— begin RECORD EXCERPTS —
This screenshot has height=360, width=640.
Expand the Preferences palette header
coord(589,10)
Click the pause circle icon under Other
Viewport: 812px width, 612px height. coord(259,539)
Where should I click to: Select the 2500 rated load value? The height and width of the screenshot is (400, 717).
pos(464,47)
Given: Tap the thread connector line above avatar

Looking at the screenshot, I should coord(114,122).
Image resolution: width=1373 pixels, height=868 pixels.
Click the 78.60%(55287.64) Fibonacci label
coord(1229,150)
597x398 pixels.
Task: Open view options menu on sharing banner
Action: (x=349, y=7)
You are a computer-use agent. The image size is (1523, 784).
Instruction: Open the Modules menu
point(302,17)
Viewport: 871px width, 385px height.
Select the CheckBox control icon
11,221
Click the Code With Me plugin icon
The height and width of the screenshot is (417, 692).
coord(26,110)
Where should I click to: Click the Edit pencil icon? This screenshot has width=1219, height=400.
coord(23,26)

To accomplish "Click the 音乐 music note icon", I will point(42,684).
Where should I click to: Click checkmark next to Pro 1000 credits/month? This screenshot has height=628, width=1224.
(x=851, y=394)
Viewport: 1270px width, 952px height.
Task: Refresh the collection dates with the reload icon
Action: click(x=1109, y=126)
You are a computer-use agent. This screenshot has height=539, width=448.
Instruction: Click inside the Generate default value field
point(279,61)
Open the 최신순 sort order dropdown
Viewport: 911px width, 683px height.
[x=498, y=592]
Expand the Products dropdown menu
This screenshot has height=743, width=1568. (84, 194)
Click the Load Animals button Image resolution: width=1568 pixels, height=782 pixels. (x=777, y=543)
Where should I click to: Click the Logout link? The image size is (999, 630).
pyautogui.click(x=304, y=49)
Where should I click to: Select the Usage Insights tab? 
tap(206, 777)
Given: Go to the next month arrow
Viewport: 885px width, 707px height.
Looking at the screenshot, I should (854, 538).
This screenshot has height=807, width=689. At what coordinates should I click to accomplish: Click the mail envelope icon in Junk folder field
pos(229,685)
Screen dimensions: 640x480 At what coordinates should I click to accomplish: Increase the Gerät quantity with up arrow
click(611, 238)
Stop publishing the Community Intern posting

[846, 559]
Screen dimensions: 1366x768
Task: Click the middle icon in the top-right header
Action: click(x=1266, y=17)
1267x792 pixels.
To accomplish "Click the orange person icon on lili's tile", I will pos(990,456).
— end RECORD EXCERPTS —
GIVEN REQUEST
Output each line of the data above as a JSON list of strings, one string per line, skipping blank lines.

THE ANSWER
[
  "This screenshot has height=360, width=640.",
  "Expand the Preferences palette header",
  "coord(589,10)",
  "Click the pause circle icon under Other",
  "Viewport: 812px width, 612px height. coord(259,539)",
  "Where should I click to: Select the 2500 rated load value? The height and width of the screenshot is (400, 717).",
  "pos(464,47)",
  "Given: Tap the thread connector line above avatar",
  "Looking at the screenshot, I should coord(114,122).",
  "Image resolution: width=1373 pixels, height=868 pixels.",
  "Click the 78.60%(55287.64) Fibonacci label",
  "coord(1229,150)",
  "597x398 pixels.",
  "Task: Open view options menu on sharing banner",
  "Action: (x=349, y=7)",
  "You are a computer-use agent. The image size is (1523, 784).",
  "Instruction: Open the Modules menu",
  "point(302,17)",
  "Viewport: 871px width, 385px height.",
  "Select the CheckBox control icon",
  "11,221",
  "Click the Code With Me plugin icon",
  "The height and width of the screenshot is (417, 692).",
  "coord(26,110)",
  "Where should I click to: Click the Edit pencil icon? This screenshot has width=1219, height=400.",
  "coord(23,26)",
  "To accomplish \"Click the 音乐 music note icon\", I will point(42,684).",
  "Where should I click to: Click checkmark next to Pro 1000 credits/month? This screenshot has height=628, width=1224.",
  "(x=851, y=394)",
  "Viewport: 1270px width, 952px height.",
  "Task: Refresh the collection dates with the reload icon",
  "Action: click(x=1109, y=126)",
  "You are a computer-use agent. This screenshot has height=539, width=448.",
  "Instruction: Click inside the Generate default value field",
  "point(279,61)",
  "Open the 최신순 sort order dropdown",
  "Viewport: 911px width, 683px height.",
  "[x=498, y=592]",
  "Expand the Products dropdown menu",
  "This screenshot has height=743, width=1568. (84, 194)",
  "Click the Load Animals button Image resolution: width=1568 pixels, height=782 pixels. (x=777, y=543)",
  "Where should I click to: Click the Logout link? The image size is (999, 630).",
  "pyautogui.click(x=304, y=49)",
  "Where should I click to: Select the Usage Insights tab? ",
  "tap(206, 777)",
  "Given: Go to the next month arrow",
  "Viewport: 885px width, 707px height.",
  "Looking at the screenshot, I should (854, 538).",
  "This screenshot has height=807, width=689. At what coordinates should I click to accomplish: Click the mail envelope icon in Junk folder field",
  "pos(229,685)",
  "Screen dimensions: 640x480 At what coordinates should I click to accomplish: Increase the Gerät quantity with up arrow",
  "click(611, 238)",
  "Stop publishing the Community Intern posting",
  "[846, 559]",
  "Screen dimensions: 1366x768",
  "Task: Click the middle icon in the top-right header",
  "Action: click(x=1266, y=17)",
  "1267x792 pixels.",
  "To accomplish \"Click the orange person icon on lili's tile\", I will pos(990,456)."
]